As root, open the squid.conf file in your favorite text editor. This file will be located in one of a few different locations depending on your operating system and the method of installation. Usually it is found in either /usr/local/squid/etc, when installed from source, or /etc/squid on Red Hat-style systems. First you'll notice the http_port option. This tells you what port Squid will listen on. By default, this is port 3128, but you may change it if you need to for some reason. Next you should configure the following options, as shown in Figure 12-19.

Figure 12-19: Transparent configuration of Squid

httpd_accel_host virtual  httpd_accel_port 80  httpd_accel_with_proxy on  httpd_accel_uses_host_header on 

These options, as described in the Miscellaneous Options section of this document, configure Squid as follows. httpd_accel_host virtual causes Squid to act as an accelerator for any number of web servers, meaning that Squid will use the request header information to figure out what server the user wants to access, and that Squid will behave as a web server when dealing with the client. httpd_accel_port 80 configures Squid to send out requests to origin servers on port 80, even though it may be receiving requests on another port, 3128 for example. ttpd_accel_with_proxy on allows you to continue using Squid as a traditional proxy as well as a transparent proxy. This isn't always necessary, but it does make testing a lot easier when you are trying to get transparency working, which is discussed a bit more later in the troubleshooting section. Finally, httpd_accel_uses_host_header on tells Squid that it should figure out what server to fetch content from based on the host name found in the header. This option must be configured this way for transparency.

Linux Firewall Configuration for Transparent Proxying

The iptables portion of your transparent configuration is equally simple. The goal is to hijack all outgoing network traffic that is on the HTTP port (that's port 80, to be numerical about it). iptables, in its incredible power and flexibility, allows you to do this with a single command line or a single rule. Again, the configuration is shown and discussed for both the Webmin interface and the console configuration.

When first entering the Linux Firewall module, the Packet filtering rules will be displayed. For your purposes you need to edit the Network address translation rules. So, select it from the drop-down list beside the Showing IPtable button, and click the button to display the NAT rules.

Now, add a new rule to the PREROUTING chain by clicking the Add rule button to the right of the PREROUTING section of the page.

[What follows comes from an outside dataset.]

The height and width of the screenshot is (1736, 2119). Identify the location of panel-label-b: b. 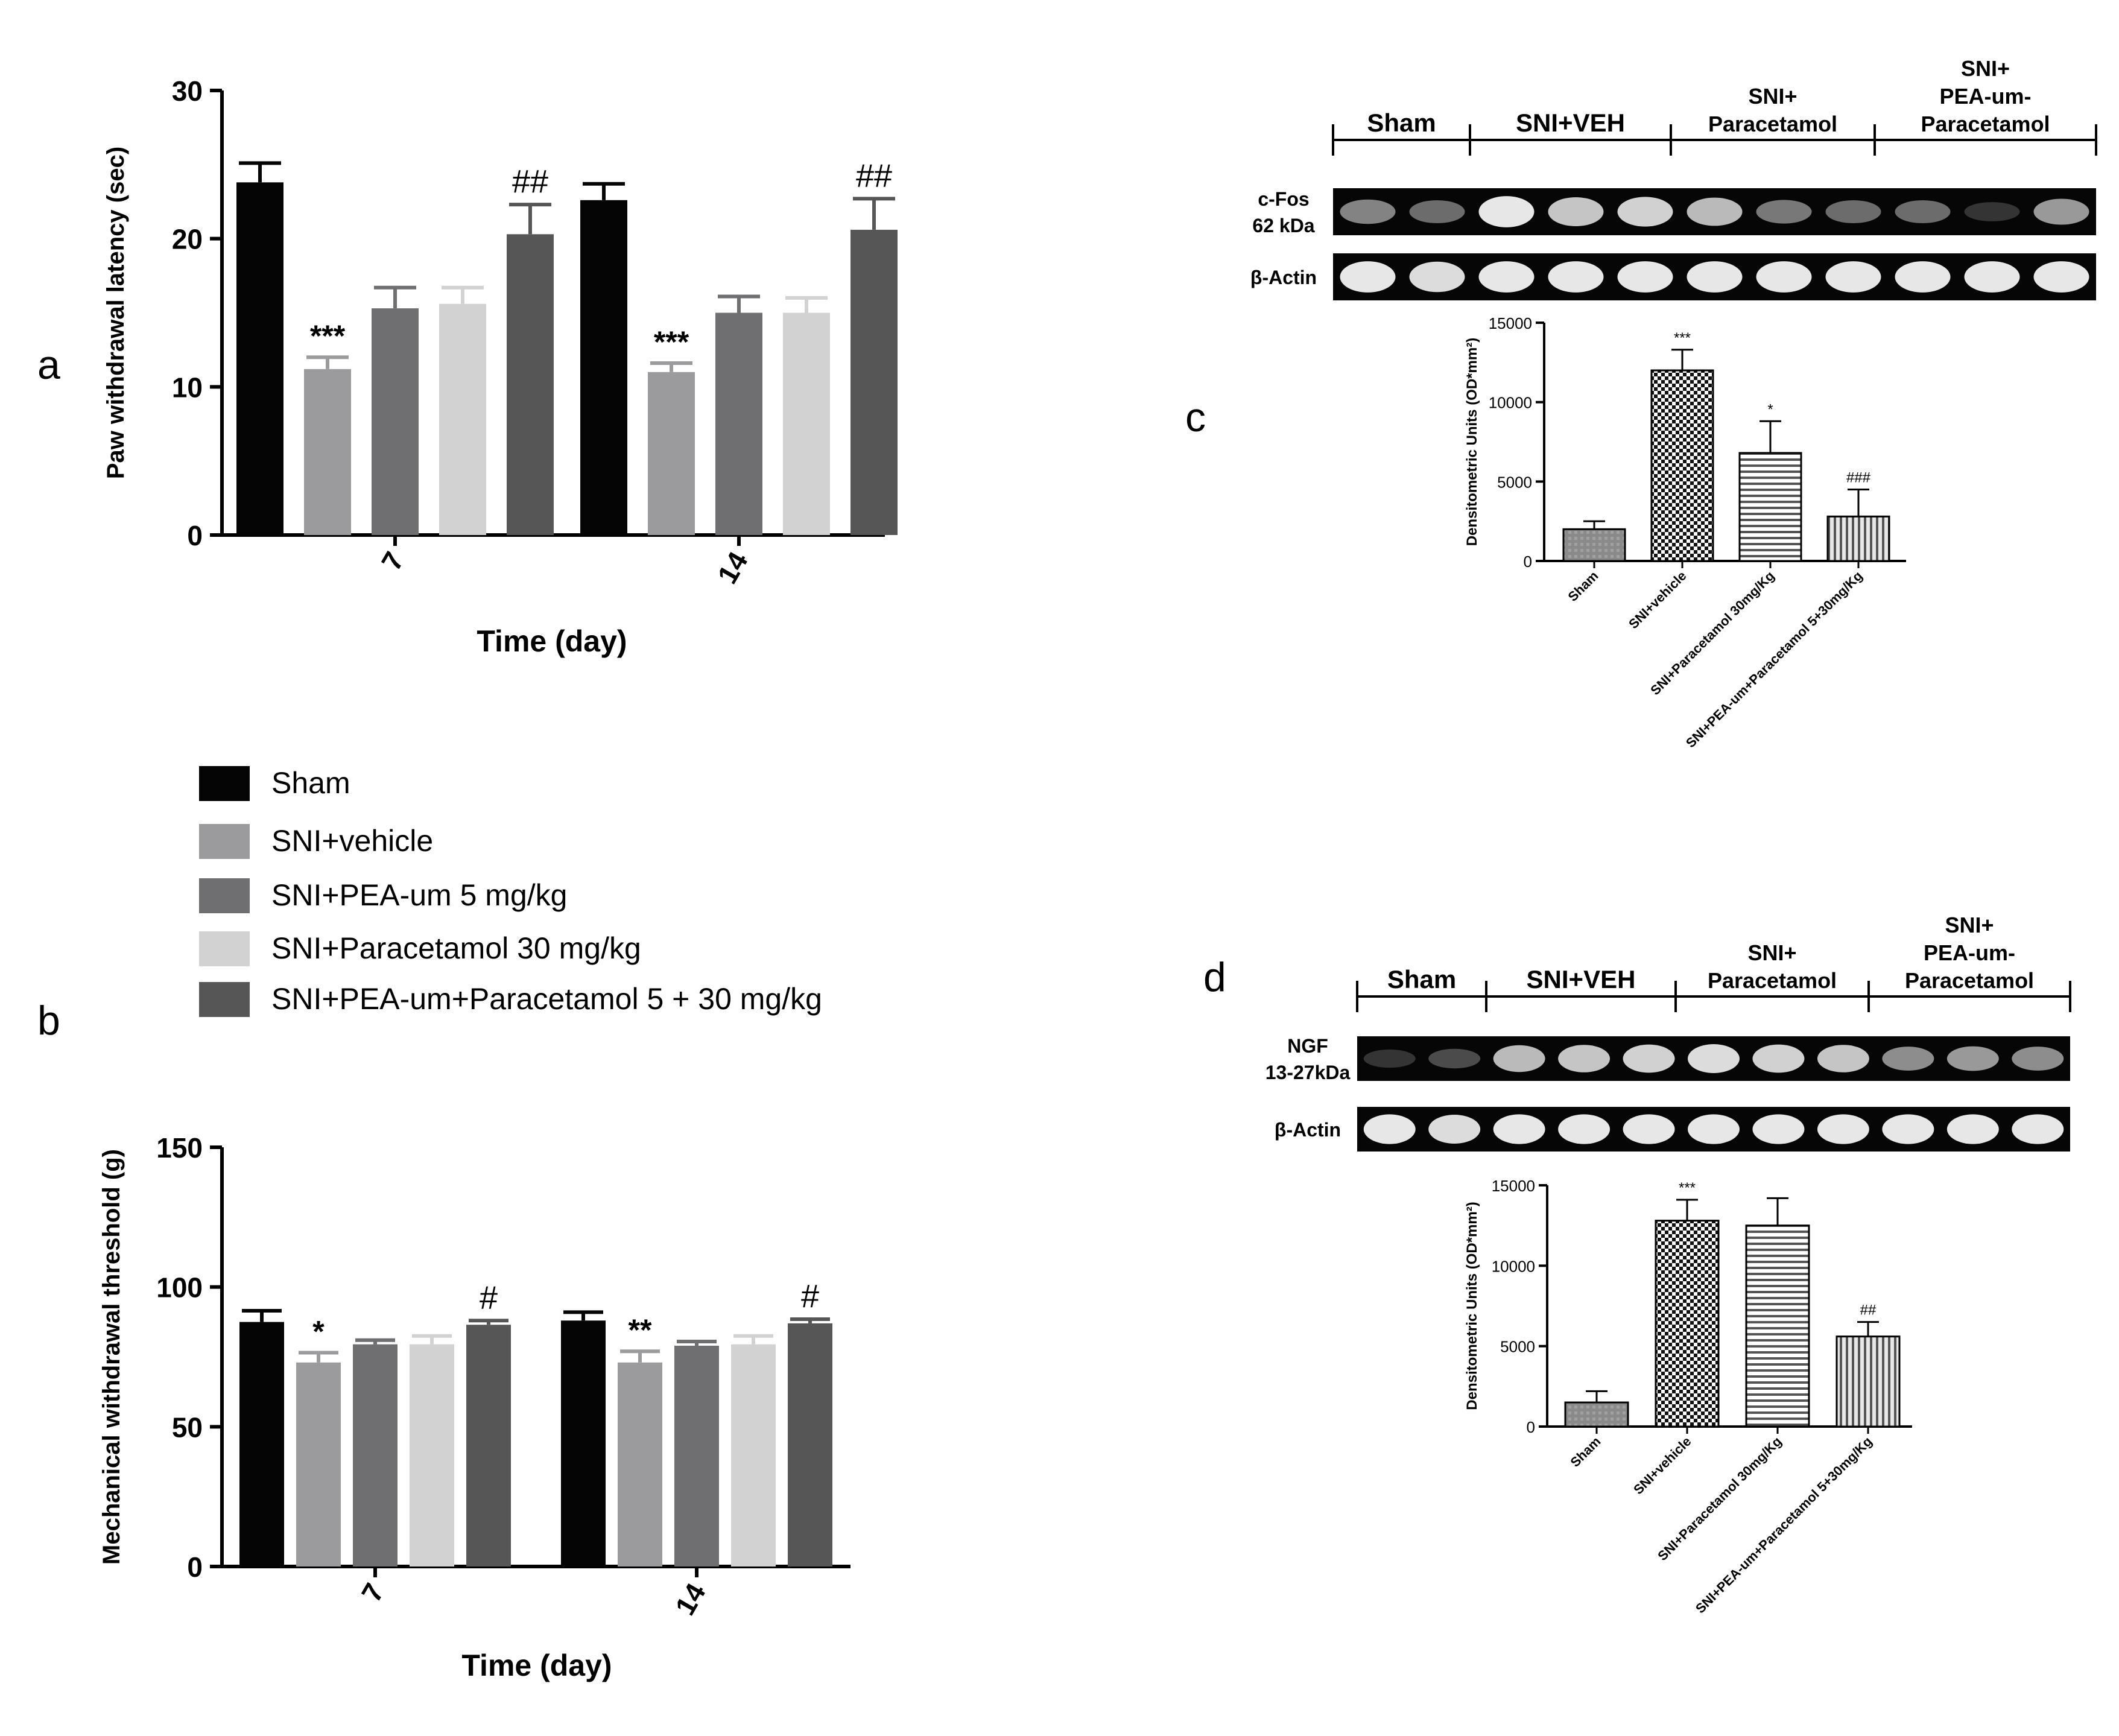
(48, 1021).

Fill in the following fields. The Action to take should be Redirect and the Target ports for redirect set to 3128. Next you'll need to specify what clients should be redirected to the Squid port. If you know all port 80 traffic on a single interface should be redirected, it is simplest to specify an Incoming interface, but you could instead specify a Source address or network. Next, set the Network protocol to Equals TCP. Finally, set the Destination TCP or UDP port to 80. Click Create to add the new rule to the configuration. Once on the main page again, click the Apply Configuration button to make the new rule take effect. Finally, set the firewall to be activated at boot so that redirection will continue to be in effect on reboots.

# iptables -t nat -I PREROUTING 1 -i eth0 -p tcp --dport 80 -j REDIRECT --to-port 3128 

While a detailed description of the iptables tool is beyond the scope of this section, it should briefly be explained what is happening in this configuration. First, you are inserting a rule into the first PREROUTING chain of the NAT routing path, with the -t nat -I PREROUTING 1 portion of the command. Next you're defining whose requests will be acted upon; in this case iptables will work on all packets originating from the network attached to device eth0. This is defined by the -i eth0 portion of the rule. Then comes the choice of protocol to act upon; here you've chosen TCP with the -p tcp section. Then, the last match rule specifies the destination port you would like for your redirect to act upon with the --dport 80 section. Finally, iptables is told what to do with packets that match the prior defined criteria; specifically, it will REDIRECT the packets --to-port 3128.